TASK TO COMPLETE ->
Pictures aside, reproduce exactly and only the lines below, starting at the one containing "This screenshot has" and ending at the last line.

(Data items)
• • • •

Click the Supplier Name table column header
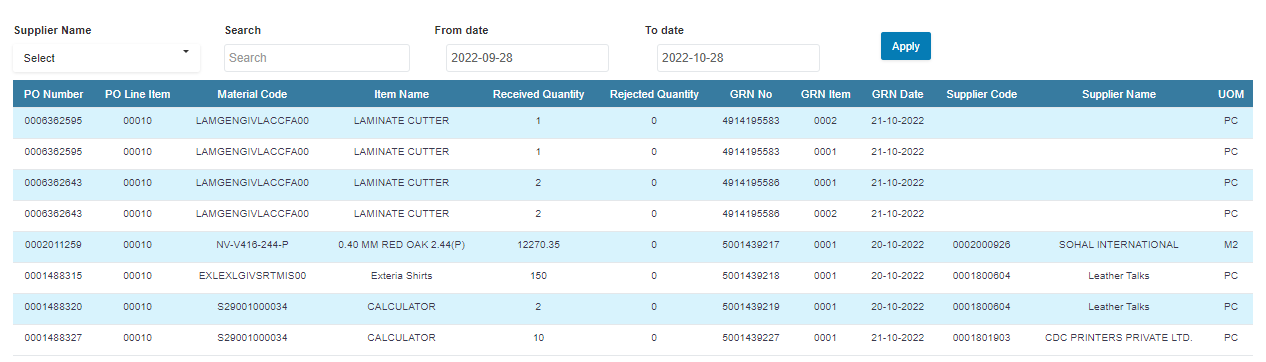[x=1118, y=94]
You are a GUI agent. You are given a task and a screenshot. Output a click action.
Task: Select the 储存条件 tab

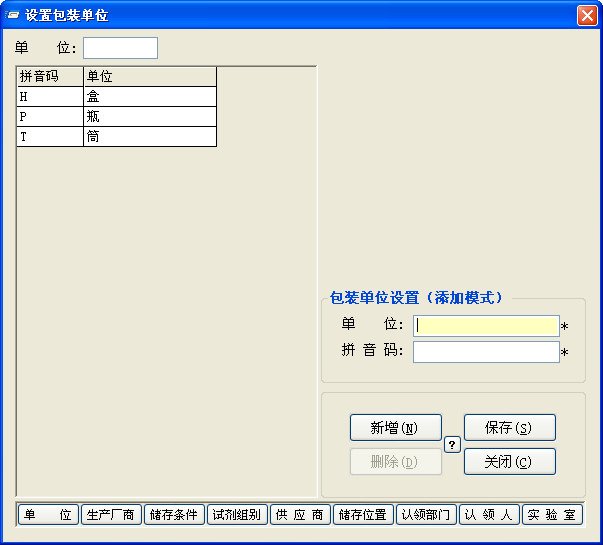coord(174,515)
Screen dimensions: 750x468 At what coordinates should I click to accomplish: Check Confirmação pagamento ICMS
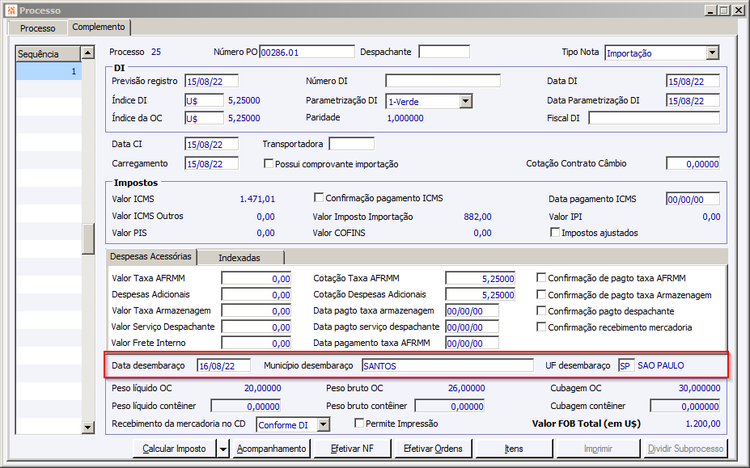coord(319,198)
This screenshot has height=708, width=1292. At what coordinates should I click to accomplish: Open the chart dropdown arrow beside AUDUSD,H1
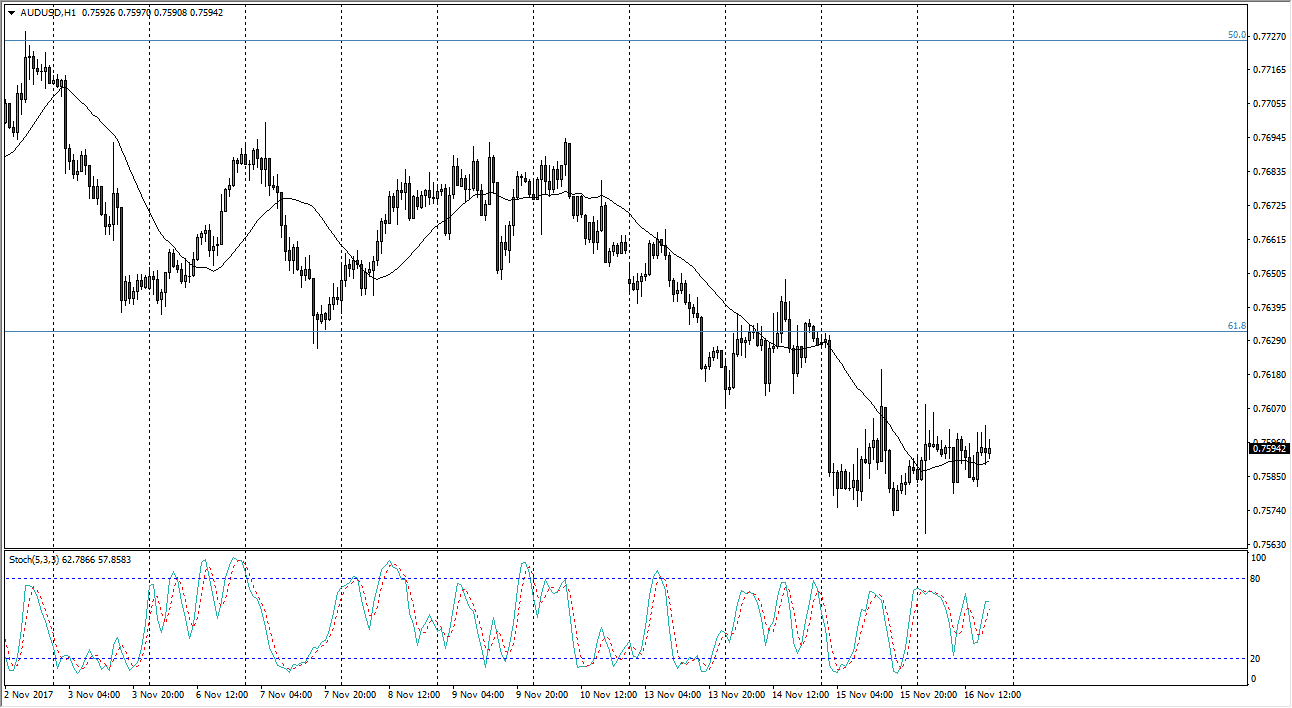[11, 13]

• • • •

TASK RESULT ->
This screenshot has height=708, width=1292. At what coordinates should I click to accomplish: Open the chart dropdown arrow beside AUDUSD,H1
[11, 13]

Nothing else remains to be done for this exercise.